* _DIRECTIONS FOR THIS TASK_
Write out the lines of the material starting at the one containing "Monographs & Serials (261, 1390)" and ending at the one containing "Подарочный сертификат (775, 16)", switching "Browse" to "Explore" and changing nothing else.

## START DATA RECORDS

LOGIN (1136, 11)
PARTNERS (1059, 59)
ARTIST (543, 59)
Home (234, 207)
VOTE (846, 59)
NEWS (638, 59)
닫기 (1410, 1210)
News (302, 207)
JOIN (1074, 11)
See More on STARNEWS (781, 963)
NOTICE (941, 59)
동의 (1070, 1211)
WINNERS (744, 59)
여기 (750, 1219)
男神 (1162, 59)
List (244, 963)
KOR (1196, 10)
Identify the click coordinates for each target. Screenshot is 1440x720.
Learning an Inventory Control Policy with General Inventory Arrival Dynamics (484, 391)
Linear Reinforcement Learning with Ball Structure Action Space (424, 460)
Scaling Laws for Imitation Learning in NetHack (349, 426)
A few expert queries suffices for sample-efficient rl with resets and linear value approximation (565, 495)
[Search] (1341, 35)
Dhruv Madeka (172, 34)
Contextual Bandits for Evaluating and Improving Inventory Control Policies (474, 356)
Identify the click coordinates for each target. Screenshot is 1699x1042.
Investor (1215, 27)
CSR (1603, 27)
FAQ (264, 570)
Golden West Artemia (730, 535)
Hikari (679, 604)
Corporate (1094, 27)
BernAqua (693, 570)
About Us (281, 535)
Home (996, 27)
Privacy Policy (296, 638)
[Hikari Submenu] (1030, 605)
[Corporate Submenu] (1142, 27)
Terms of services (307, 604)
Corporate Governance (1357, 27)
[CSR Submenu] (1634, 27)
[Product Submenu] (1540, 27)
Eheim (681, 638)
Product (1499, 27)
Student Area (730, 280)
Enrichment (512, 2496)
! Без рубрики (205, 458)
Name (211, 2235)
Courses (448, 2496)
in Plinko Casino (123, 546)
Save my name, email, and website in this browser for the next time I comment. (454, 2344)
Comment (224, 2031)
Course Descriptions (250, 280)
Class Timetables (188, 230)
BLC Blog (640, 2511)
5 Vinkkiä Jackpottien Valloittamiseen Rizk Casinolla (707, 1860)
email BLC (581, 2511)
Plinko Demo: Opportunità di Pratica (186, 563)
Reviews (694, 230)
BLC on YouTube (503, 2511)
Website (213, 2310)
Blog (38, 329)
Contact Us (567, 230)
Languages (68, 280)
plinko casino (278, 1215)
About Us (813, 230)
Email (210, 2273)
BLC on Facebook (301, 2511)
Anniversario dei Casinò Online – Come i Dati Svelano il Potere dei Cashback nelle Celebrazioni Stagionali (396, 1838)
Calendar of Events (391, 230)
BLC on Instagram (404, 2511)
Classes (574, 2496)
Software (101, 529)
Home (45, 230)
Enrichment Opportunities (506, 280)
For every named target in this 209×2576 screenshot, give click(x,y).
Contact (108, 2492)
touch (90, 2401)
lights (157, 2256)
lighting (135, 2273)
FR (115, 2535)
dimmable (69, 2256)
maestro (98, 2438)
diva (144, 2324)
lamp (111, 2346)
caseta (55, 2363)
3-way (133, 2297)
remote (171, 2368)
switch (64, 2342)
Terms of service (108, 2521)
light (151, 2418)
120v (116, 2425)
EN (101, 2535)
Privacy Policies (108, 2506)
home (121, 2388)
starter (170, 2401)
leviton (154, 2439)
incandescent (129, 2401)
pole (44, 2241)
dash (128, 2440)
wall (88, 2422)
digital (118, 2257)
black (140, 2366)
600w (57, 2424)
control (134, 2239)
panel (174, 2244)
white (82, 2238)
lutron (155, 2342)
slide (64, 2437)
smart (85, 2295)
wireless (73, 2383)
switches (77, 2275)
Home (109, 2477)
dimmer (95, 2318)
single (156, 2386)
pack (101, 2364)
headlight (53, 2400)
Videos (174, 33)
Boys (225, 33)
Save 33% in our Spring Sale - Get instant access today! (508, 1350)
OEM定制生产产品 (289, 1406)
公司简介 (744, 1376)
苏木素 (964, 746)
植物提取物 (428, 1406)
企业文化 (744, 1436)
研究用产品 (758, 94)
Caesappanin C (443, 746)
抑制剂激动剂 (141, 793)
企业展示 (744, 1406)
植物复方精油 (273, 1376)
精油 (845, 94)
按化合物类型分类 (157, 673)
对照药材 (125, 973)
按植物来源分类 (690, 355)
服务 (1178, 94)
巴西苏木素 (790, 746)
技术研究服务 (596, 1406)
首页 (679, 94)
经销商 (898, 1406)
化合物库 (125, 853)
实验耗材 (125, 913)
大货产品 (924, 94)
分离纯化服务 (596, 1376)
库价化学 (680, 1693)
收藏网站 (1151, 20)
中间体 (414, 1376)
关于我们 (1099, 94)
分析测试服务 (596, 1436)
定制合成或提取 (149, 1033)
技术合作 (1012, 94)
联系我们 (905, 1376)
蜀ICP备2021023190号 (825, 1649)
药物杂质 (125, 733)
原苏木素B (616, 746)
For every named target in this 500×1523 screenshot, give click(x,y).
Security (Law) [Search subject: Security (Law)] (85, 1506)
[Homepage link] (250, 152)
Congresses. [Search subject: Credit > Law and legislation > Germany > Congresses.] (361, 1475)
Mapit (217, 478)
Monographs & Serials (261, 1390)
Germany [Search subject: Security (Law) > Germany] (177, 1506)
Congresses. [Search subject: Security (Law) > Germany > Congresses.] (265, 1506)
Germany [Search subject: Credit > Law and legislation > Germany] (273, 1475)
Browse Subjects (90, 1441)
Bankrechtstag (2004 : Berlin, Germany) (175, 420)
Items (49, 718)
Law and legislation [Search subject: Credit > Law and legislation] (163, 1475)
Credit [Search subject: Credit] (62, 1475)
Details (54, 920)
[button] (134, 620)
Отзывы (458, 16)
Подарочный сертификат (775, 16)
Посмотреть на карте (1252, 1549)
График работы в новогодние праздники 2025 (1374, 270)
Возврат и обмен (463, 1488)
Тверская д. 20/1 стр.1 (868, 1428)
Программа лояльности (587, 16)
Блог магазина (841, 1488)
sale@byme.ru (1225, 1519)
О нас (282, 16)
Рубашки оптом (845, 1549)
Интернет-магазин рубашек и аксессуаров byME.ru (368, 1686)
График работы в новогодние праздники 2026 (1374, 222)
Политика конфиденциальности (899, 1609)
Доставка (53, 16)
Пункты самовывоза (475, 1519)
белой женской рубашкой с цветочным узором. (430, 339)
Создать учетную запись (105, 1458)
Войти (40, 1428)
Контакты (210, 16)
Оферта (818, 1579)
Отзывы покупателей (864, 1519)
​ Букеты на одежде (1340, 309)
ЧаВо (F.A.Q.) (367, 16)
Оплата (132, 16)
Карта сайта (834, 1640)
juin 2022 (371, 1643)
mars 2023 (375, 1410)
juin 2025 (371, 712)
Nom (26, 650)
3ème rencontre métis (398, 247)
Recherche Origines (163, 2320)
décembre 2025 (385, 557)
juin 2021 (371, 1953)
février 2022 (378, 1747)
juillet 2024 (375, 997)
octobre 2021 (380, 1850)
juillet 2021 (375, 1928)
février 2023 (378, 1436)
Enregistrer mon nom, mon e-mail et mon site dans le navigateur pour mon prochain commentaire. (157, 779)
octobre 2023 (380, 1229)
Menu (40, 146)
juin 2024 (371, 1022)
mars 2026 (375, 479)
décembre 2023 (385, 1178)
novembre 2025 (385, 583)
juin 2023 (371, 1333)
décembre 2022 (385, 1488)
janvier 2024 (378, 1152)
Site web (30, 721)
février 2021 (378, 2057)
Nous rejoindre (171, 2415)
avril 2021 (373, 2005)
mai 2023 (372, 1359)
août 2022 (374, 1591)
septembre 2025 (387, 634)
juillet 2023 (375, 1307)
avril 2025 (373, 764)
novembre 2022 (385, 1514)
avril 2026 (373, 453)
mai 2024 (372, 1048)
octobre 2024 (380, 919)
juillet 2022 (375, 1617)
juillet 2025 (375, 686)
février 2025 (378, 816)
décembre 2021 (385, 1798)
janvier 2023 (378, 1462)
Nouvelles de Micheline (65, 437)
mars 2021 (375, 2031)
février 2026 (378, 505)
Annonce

## END DATA RECORDS

* _TASK ANSWER_
Monographs & Serials (261, 1390)
Germany [Search subject: Security (Law) > Germany] (177, 1506)
Congresses. [Search subject: Security (Law) > Germany > Congresses.] (265, 1506)
Germany [Search subject: Credit > Law and legislation > Germany] (273, 1475)
Explore Subjects (90, 1441)
Bankrechtstag (2004 : Berlin, Germany) (175, 420)
Items (49, 718)
Law and legislation [Search subject: Credit > Law and legislation] (163, 1475)
Credit [Search subject: Credit] (62, 1475)
Details (54, 920)
[button] (134, 620)
Отзывы (458, 16)
Подарочный сертификат (775, 16)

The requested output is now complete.